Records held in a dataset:
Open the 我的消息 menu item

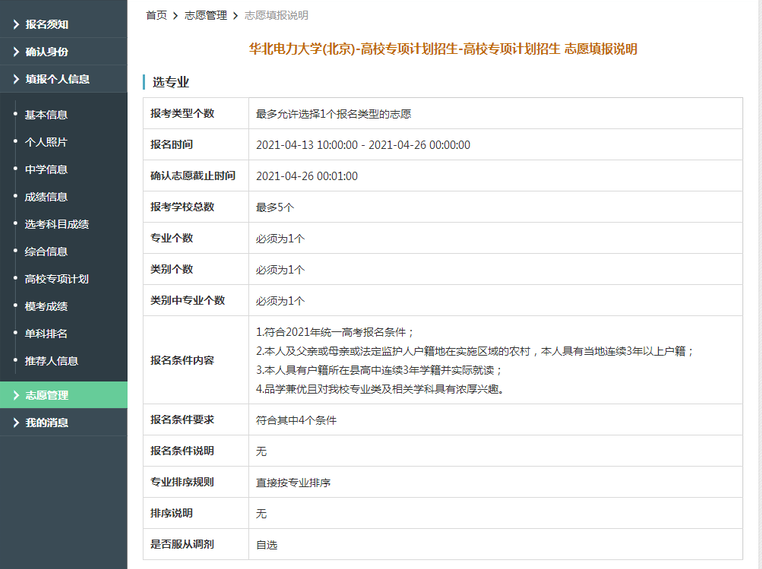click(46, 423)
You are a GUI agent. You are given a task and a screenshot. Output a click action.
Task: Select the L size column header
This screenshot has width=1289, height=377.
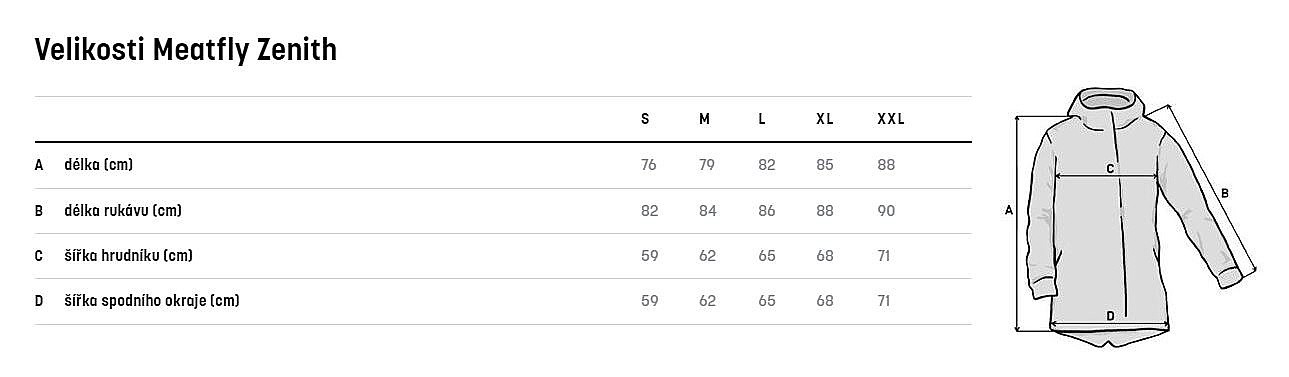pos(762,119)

Written exercise: Retype every line of the listing above word for word, and leave the pictures out.

Final answer:
Open the 我的消息 menu item

click(46, 423)
You are a GUI agent. You are given a task and a screenshot. Output a click action.
Task: Select the L size column header
This screenshot has width=1289, height=377.
pos(762,119)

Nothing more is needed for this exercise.